§ Exercise requirements:
Copy out, in full, each line of the material below that contains the word "This".

§ Raw records:
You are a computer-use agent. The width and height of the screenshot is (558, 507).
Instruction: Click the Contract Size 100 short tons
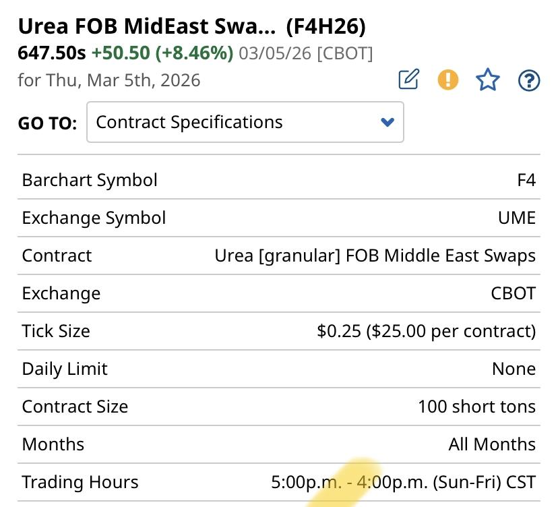476,407
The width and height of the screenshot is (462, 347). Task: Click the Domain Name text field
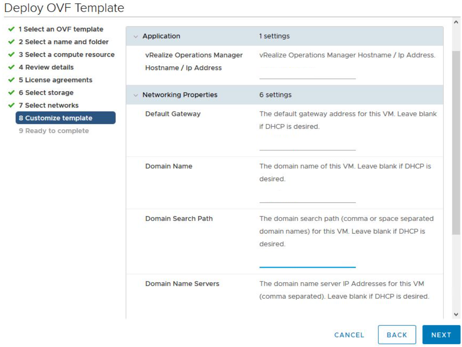307,197
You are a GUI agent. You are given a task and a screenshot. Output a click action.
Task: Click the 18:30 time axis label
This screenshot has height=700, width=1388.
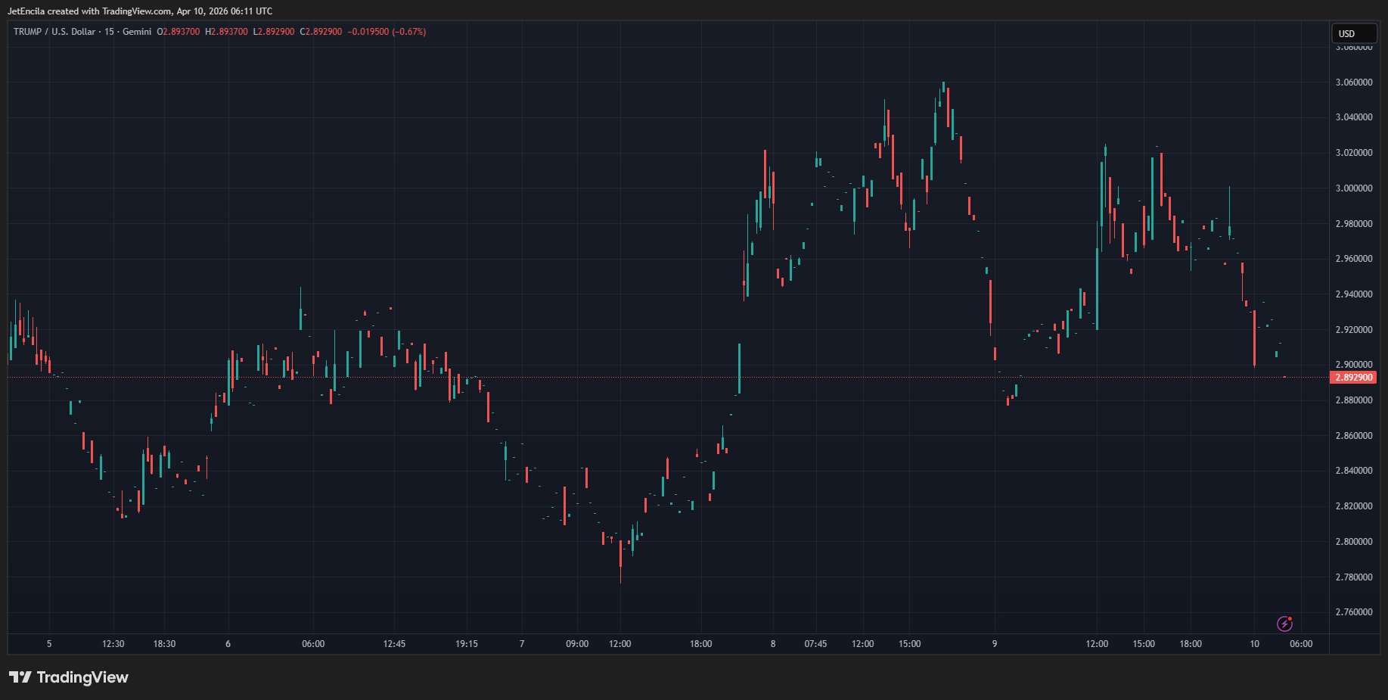click(x=164, y=644)
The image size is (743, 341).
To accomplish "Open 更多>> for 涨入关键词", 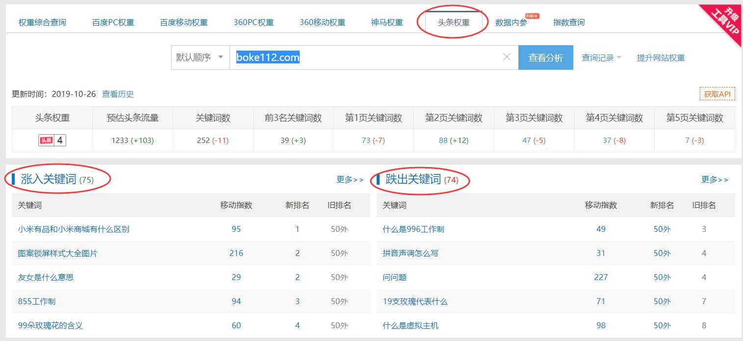I will point(350,180).
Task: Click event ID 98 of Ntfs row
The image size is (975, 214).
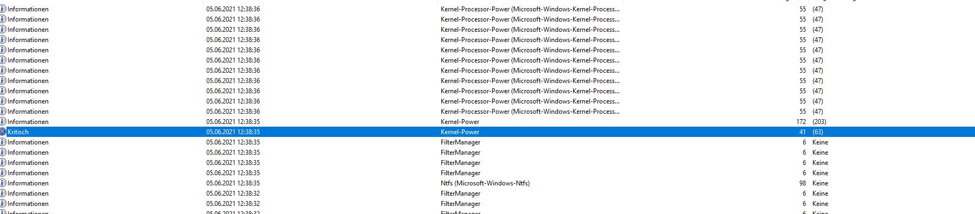Action: coord(802,183)
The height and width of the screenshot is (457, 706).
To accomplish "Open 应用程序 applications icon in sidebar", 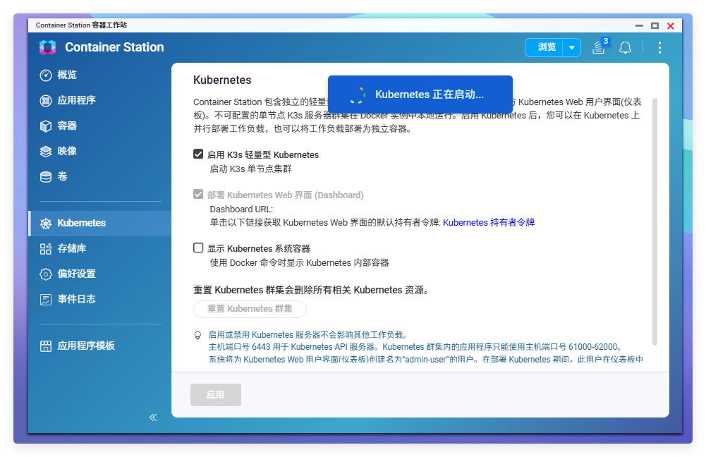I will coord(46,100).
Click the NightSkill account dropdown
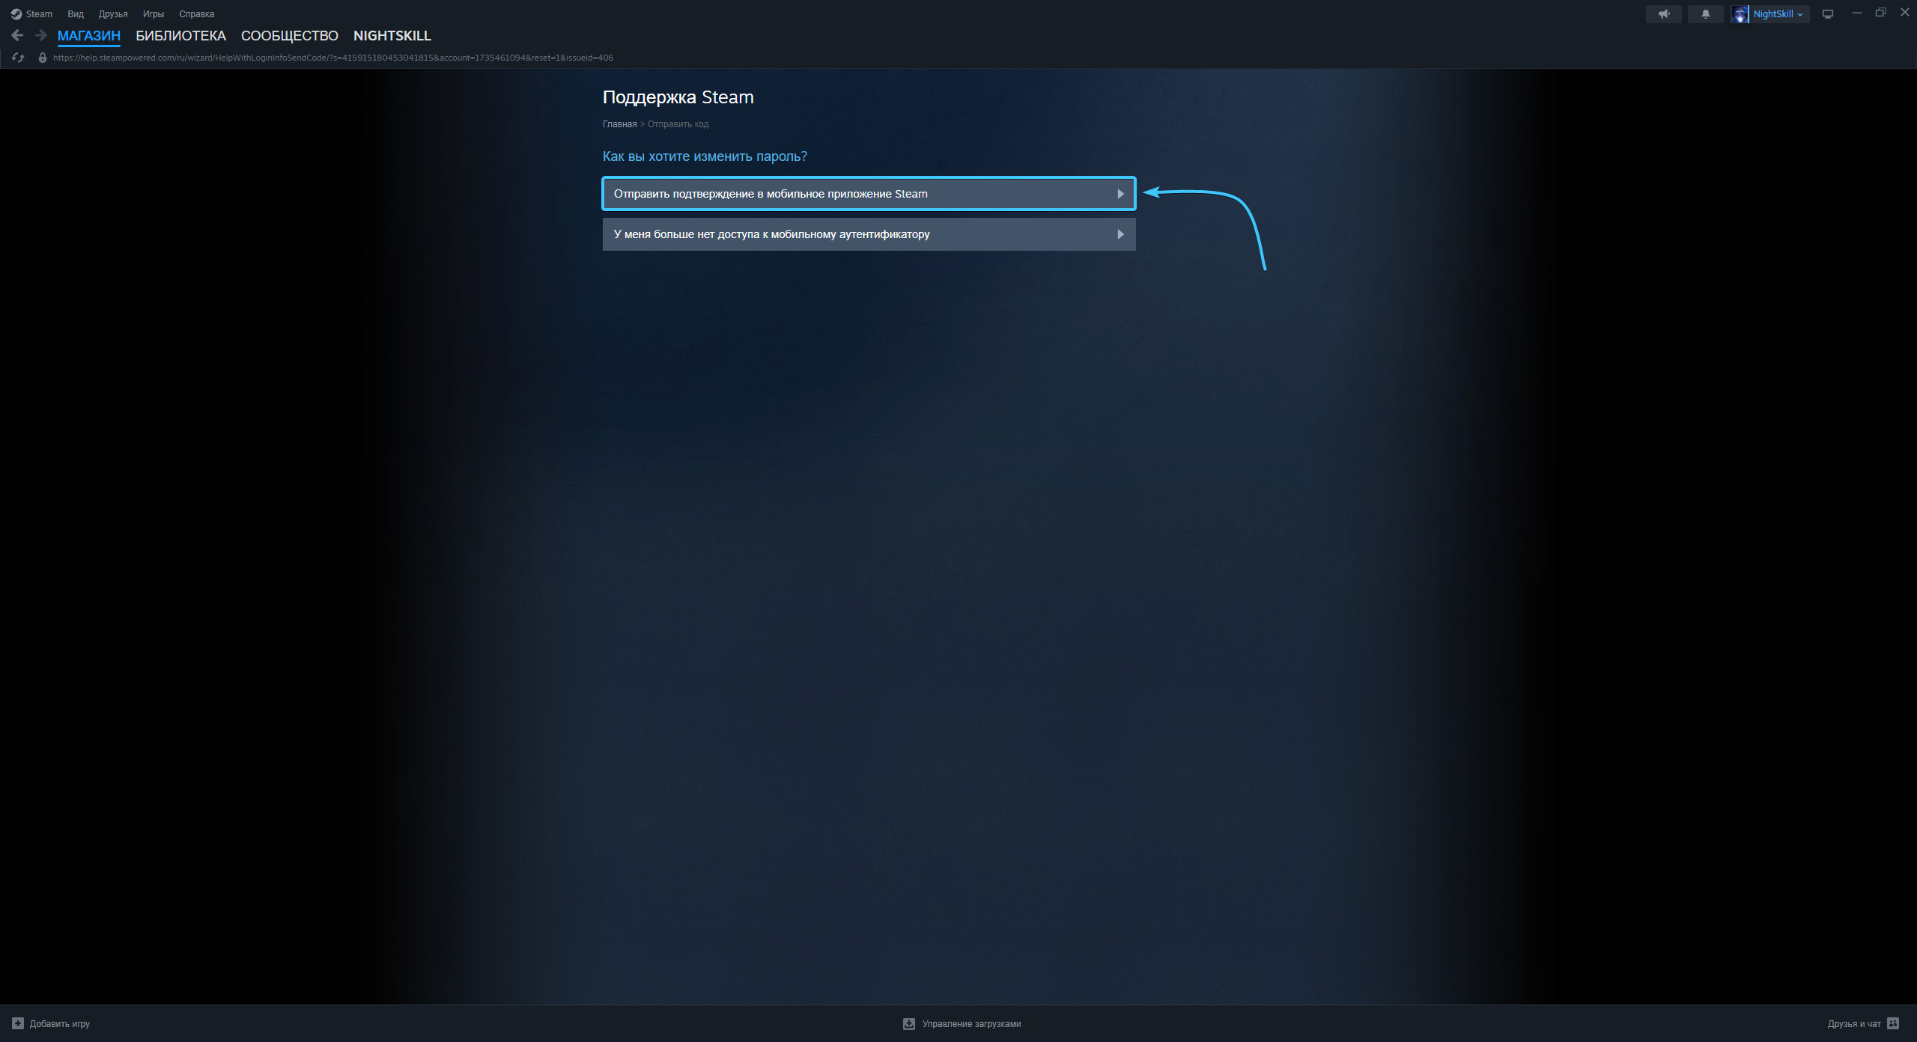The height and width of the screenshot is (1042, 1917). (x=1773, y=13)
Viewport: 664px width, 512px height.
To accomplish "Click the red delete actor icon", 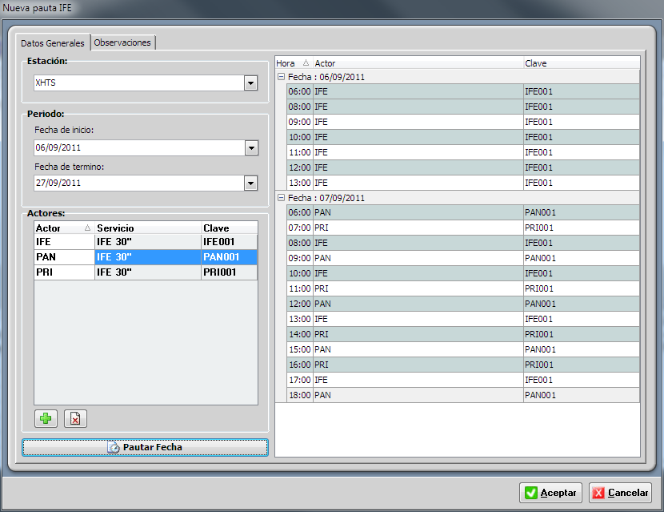I will click(x=75, y=418).
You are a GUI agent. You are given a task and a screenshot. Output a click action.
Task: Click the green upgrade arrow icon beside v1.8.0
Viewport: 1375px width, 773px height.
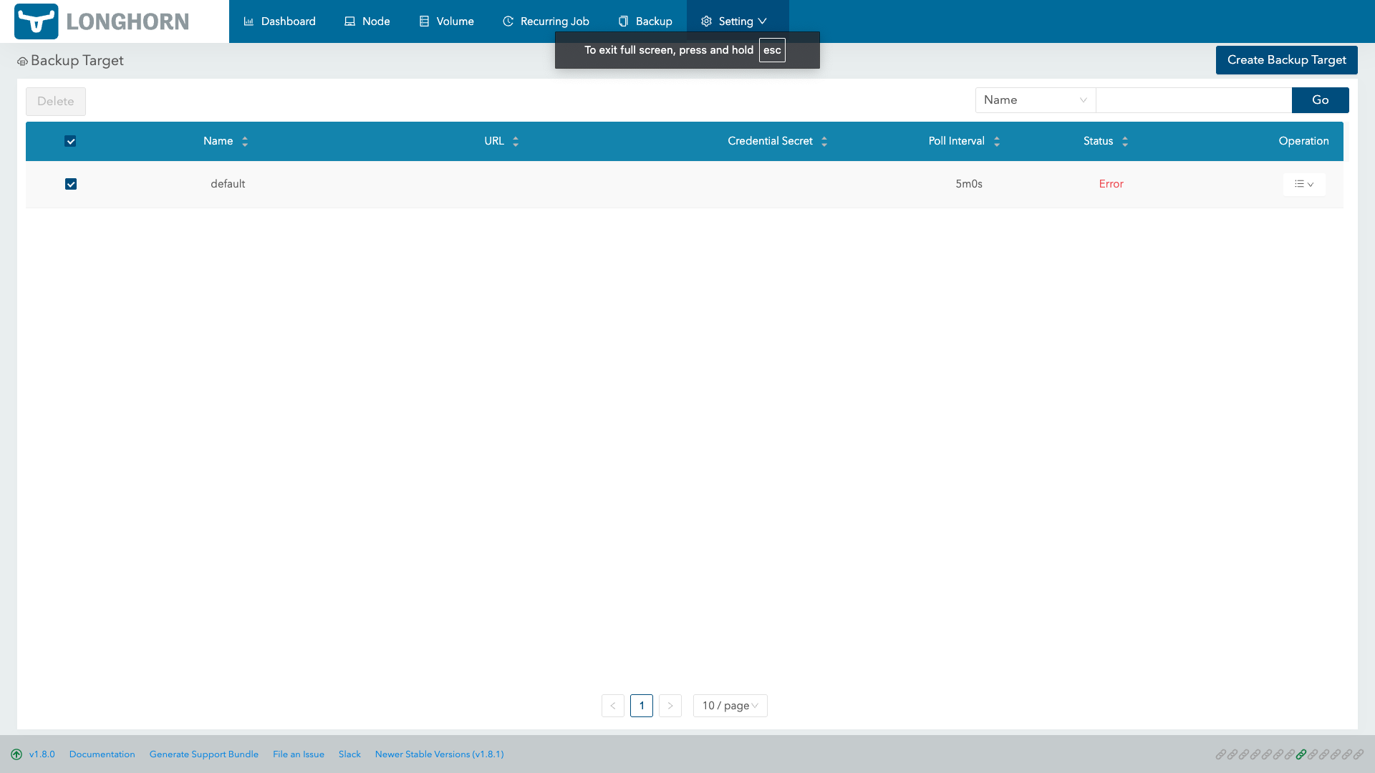16,754
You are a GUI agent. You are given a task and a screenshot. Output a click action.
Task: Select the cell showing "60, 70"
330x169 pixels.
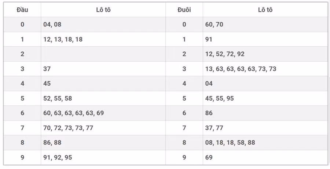(214, 25)
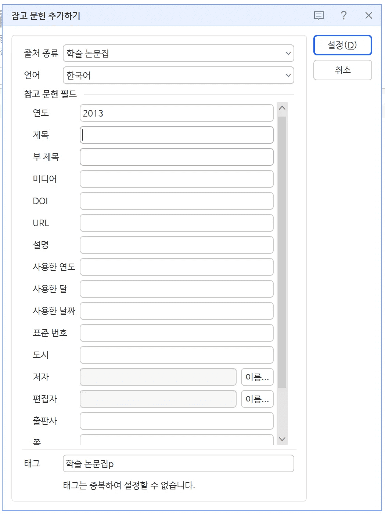Open 이름... next to the 저자 field
This screenshot has width=385, height=514.
click(x=257, y=377)
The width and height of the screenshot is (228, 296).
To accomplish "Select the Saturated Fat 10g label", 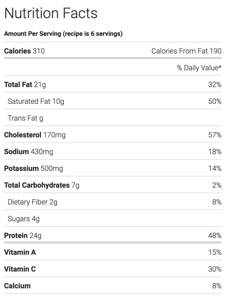I will [36, 101].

§ Task output:
This screenshot has height=700, width=1388.
This screenshot has width=385, height=514.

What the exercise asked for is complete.